An apparatus for building an agent for test of an unmanned vehicle, comprising:


an obtaining unit and a verifying unit;


the obtaining unit is configured to obtain feature information of an agent to be built, and send it to the verifying unit;


the verifying unit is configured to generate an agent according to the feature information, verify whether the behavior of the agent is reasonable, and consider the agent as a built agent if the behavior of the agent is determined reasonable.


According to a preferred embodiment of the present invention, the feature information comprises attribute information and behavioral information.


According to a preferred embodiment of the present invention, the attribute information comprises a class to which it belongs to, length, width, height, an initial state;


the behavioral information comprises response behavior and a trigger condition of response behavior.

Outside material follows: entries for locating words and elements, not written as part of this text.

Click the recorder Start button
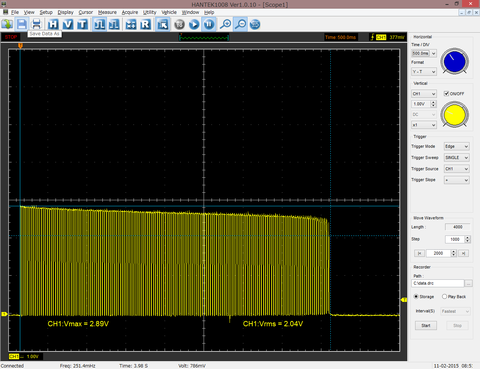 point(426,325)
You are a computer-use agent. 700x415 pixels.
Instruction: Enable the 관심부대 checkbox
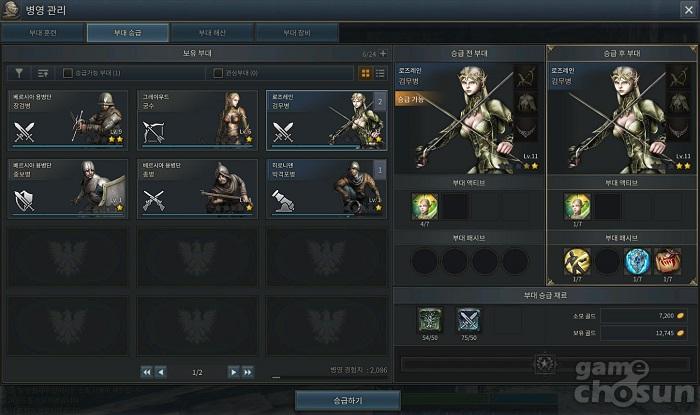[218, 73]
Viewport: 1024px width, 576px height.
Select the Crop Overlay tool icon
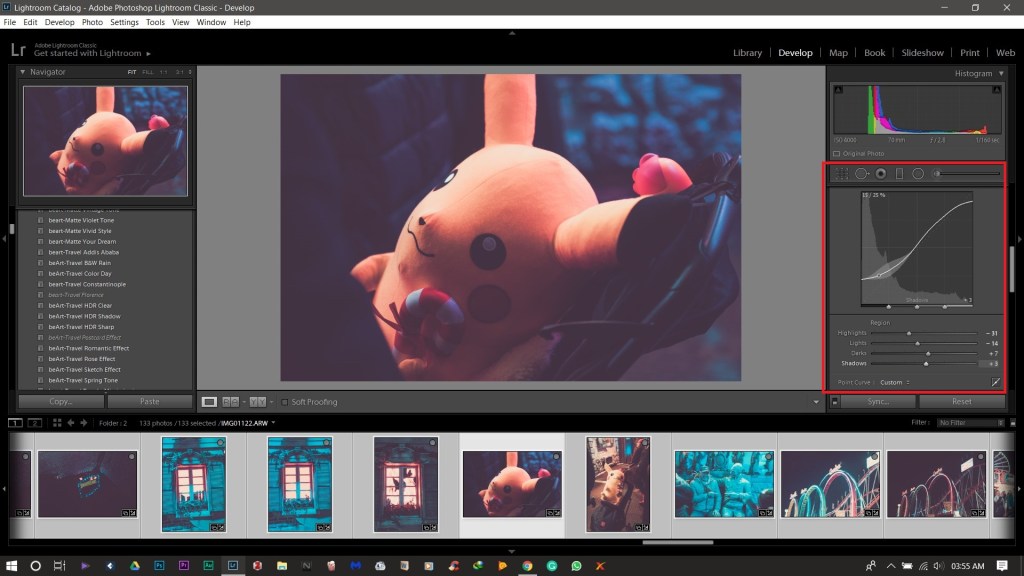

According to a preferred embodiment of the present invention, the obtaining unit comprises: a first obtaining sub-unit and a second obtaining sub-unit;


The first obtaining sub-unit is configured to obtain attribute information selected by the user from a pre-generated agent attribute information repository, and send the user-selected attribute information to the verifying unit;


The second obtaining sub-unit is configured to obtain behavioral information selected by the user from a pre-generated agent behavioral information repository, and send the user-selected behavioral information to the verifying unit.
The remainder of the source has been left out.